§ Problem statement
From the line with "The height and width of the screenshot is (803, 955)." through the line with "Open the Sort", repeat the entries verbatim, both end lines included, and add nothing.

§ Given records
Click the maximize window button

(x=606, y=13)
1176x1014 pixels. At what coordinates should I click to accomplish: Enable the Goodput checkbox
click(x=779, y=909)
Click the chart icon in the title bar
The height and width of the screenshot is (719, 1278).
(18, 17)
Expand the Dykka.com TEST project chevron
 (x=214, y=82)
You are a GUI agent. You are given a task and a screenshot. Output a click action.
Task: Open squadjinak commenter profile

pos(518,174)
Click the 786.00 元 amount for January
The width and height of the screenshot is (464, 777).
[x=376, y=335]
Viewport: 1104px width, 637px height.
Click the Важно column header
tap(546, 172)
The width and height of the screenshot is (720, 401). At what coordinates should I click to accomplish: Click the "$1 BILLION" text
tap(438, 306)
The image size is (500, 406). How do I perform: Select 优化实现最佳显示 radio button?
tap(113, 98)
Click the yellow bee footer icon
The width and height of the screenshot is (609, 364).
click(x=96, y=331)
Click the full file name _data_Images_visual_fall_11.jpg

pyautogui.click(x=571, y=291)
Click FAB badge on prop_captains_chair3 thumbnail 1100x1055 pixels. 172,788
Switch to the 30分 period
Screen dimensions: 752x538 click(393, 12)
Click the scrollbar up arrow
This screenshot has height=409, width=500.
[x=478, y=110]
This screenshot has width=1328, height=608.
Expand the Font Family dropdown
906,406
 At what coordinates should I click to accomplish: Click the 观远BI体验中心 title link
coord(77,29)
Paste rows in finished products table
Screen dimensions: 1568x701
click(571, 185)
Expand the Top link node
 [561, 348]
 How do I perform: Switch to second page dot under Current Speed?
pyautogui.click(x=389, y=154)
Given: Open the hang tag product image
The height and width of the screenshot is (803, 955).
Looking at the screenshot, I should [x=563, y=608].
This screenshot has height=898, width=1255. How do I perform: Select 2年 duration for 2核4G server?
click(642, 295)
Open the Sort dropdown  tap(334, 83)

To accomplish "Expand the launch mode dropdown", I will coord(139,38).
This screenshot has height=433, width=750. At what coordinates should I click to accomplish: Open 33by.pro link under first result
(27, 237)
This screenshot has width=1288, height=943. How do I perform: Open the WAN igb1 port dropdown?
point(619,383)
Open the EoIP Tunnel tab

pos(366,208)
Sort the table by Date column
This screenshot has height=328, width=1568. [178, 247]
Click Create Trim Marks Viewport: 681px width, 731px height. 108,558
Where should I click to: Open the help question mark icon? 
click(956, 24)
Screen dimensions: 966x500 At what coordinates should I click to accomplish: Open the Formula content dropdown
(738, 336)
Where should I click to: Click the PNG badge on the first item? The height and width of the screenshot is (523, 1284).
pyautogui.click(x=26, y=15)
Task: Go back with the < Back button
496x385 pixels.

§ Task result
The height and width of the screenshot is (803, 955).
Looking at the screenshot, I should [x=563, y=608].
This screenshot has height=898, width=1255. How do I perform: Select 2年 duration for 2核4G server?
click(642, 295)
Open the Sort dropdown  tap(334, 83)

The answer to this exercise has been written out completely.